The National SAFE KIDS Campaign recommends that whenever possible, children ages 12 and under ride in the back seat of a vehicle. And the safest position for a safety seat, if it can be properly secured, is the center of the back seat.

* A child should ride in a rear-facing seat until at least one year and 20 pounds, and a rear-facing safety seat should never be placed in a vehicle seat equipped with an air bag.

* At one year and 20 pounds, a child can ride in a forward-facing seat equipped with internal harnesses.

* When a child reaches the height and weight limit of his forward-facing seat as prescribed by the manufacturer) he should ride in a belt-positioning booster seat, to be used in combination with an adult lap and shoulder belt.

* A child is ready for an adult safety belt with no booster when he can sit against the back of the seat and bend his knees over the ege, the lap belt makes good contact low over his hips, and the shoulder belt makes good contact across his chest and collarbone.

Almost 200 of the 604 children under age five killed as occupants in motor vehicles in 1997 were in safety seats, according to the National Highway Traffic Safety Administration (NHTSA). Based on a multitude of recent surveys, child-safety experts believe it's likely that the majority of those seats were improperly installed. NHTSA also estimates that in 1997, as many as 30,500 infants and children were injured while riding in safety seats.

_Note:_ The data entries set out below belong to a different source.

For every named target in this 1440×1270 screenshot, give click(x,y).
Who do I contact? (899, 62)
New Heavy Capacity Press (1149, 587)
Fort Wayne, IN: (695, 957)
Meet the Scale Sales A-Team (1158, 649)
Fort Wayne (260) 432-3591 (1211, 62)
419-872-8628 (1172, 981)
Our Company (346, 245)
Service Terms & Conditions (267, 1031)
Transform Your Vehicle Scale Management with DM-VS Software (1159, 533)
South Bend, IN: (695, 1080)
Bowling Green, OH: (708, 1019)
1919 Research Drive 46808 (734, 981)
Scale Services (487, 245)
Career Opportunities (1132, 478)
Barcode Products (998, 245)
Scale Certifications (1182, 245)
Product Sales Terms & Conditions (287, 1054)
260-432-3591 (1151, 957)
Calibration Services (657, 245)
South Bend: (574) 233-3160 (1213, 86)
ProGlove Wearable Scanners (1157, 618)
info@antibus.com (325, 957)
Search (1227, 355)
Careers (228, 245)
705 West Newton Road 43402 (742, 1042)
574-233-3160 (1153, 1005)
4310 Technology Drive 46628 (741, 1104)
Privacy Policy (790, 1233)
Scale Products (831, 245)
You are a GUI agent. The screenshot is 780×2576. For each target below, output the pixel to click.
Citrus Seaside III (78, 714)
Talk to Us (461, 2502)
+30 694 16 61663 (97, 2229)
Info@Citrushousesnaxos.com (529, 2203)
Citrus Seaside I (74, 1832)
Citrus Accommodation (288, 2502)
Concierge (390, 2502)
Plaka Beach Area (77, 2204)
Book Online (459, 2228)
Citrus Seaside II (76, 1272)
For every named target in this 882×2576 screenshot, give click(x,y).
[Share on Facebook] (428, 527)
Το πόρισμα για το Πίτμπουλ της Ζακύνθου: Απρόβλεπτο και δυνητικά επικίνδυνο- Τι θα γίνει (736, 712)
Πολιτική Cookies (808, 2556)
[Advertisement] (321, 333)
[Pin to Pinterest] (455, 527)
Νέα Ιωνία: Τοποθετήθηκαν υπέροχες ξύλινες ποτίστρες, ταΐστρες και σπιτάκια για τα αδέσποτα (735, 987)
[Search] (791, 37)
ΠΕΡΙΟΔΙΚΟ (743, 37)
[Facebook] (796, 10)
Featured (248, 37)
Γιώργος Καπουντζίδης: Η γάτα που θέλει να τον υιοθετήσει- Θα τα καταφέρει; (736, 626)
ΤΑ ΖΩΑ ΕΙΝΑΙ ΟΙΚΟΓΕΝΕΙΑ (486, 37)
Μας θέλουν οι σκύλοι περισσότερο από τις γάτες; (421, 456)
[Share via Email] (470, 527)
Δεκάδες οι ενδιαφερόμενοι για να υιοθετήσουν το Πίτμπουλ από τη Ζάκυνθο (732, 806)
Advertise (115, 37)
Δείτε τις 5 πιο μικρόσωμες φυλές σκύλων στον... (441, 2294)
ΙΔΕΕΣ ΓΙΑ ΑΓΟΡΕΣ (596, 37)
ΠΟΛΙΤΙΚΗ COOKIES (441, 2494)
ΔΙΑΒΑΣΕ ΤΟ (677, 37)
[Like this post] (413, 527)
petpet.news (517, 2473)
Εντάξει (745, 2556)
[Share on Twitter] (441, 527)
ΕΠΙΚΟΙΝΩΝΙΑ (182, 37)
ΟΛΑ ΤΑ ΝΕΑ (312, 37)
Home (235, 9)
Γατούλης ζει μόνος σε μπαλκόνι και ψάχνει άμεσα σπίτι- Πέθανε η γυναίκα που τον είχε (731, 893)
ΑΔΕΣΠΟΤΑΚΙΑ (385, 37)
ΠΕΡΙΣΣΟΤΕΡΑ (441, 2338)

While it should be easy to install a car safety seat correctly, often it's not. there are more than 100 models of safety seats, more than 300 models of passenger vehicles and a wide range of safety-belt systems. Rarely will one seat fit every vehicle, and some seats won't fit into some vehicles at all. Safety organizations generally discourage the use of seats purchased at resale shops or yard sales, since the device could have a sustained structural damage in the past. Additionally, the Juvenile Products Manufacturers Association advises against using any seat more than six years old.